> What is being asked
Rewrite the listing from the line containing "301 N Lincoln" through the end of the listing, both ends included, and reproduce every line, including the instruction lines. Multiply each click coordinate in the answers by 0.9 and round to the nearest whole number, with halves rounded up, while leaving all other numbers unchanged.

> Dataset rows
▬▬▬▬▬▬▬▬▬▬
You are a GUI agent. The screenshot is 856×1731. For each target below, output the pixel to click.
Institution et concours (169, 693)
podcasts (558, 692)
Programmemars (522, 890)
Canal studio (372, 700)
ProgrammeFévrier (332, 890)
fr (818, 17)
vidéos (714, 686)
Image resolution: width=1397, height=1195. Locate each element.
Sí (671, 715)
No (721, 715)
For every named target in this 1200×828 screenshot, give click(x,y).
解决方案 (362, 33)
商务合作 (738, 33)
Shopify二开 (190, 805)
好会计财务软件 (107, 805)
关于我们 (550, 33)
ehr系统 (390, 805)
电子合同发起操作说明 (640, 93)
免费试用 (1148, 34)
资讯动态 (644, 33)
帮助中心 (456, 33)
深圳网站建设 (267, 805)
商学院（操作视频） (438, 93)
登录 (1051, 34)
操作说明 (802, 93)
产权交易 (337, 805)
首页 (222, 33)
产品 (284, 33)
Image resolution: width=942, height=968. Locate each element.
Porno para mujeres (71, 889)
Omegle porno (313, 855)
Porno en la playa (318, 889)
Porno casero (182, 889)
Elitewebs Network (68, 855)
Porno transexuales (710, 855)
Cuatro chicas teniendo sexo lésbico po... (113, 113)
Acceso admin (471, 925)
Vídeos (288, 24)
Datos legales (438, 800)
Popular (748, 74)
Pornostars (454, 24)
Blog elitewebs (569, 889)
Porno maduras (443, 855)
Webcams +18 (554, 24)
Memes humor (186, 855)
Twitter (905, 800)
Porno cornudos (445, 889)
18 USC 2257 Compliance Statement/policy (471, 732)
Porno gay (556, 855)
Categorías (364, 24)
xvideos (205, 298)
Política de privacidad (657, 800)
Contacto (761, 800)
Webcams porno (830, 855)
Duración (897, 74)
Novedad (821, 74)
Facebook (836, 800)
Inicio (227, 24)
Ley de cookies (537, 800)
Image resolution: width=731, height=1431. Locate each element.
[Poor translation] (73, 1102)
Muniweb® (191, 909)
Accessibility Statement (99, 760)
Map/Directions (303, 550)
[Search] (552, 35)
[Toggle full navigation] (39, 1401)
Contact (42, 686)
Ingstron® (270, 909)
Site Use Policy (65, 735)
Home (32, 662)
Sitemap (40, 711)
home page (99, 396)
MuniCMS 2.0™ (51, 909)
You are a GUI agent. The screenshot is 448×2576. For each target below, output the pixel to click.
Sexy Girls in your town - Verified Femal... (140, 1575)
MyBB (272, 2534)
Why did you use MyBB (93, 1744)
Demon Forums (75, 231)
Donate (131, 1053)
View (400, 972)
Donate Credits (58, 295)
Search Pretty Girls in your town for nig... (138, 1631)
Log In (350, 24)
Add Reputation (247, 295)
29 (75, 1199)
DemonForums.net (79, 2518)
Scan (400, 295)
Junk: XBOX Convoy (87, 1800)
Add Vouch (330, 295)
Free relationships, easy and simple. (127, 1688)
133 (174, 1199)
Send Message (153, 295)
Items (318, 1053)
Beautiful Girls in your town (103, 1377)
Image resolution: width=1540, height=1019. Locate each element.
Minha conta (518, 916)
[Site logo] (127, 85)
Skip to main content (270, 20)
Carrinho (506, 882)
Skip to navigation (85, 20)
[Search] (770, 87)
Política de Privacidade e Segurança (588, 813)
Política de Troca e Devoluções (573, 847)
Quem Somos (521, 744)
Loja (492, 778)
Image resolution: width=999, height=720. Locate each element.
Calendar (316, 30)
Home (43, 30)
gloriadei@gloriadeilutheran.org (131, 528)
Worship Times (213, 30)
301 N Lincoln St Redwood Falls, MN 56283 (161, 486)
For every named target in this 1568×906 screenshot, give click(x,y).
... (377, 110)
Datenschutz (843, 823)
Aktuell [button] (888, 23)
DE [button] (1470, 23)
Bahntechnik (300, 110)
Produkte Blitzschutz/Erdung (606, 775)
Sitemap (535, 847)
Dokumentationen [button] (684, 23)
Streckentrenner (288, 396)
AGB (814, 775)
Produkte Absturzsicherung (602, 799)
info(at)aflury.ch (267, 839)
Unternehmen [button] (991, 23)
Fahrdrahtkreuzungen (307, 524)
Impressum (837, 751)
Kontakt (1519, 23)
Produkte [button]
▬▬▬▬▬▬▬▬▬▬
> Solution to the problem
301 N Lincoln St Redwood Falls, MN 56283 (145, 437)
For every named target in this 1568×906 screenshot, give click(x,y).
... (339, 99)
Datenschutz (759, 741)
Aktuell [button] (799, 21)
DE [button] (1323, 21)
Bahntechnik (270, 99)
Produkte Blitzschutz/Erdung (545, 698)
Sitemap (482, 762)
Dokumentationen [button] (616, 21)
Streckentrenner (259, 356)
AGB (733, 698)
Produkte Absturzsicherung (542, 719)
info(at)aflury.ch (240, 755)
Unternehmen [button] (892, 21)
Fahrdrahtkreuzungen (276, 472)
Impressum (753, 676)
Kontakt (1367, 21)
Produkte [button]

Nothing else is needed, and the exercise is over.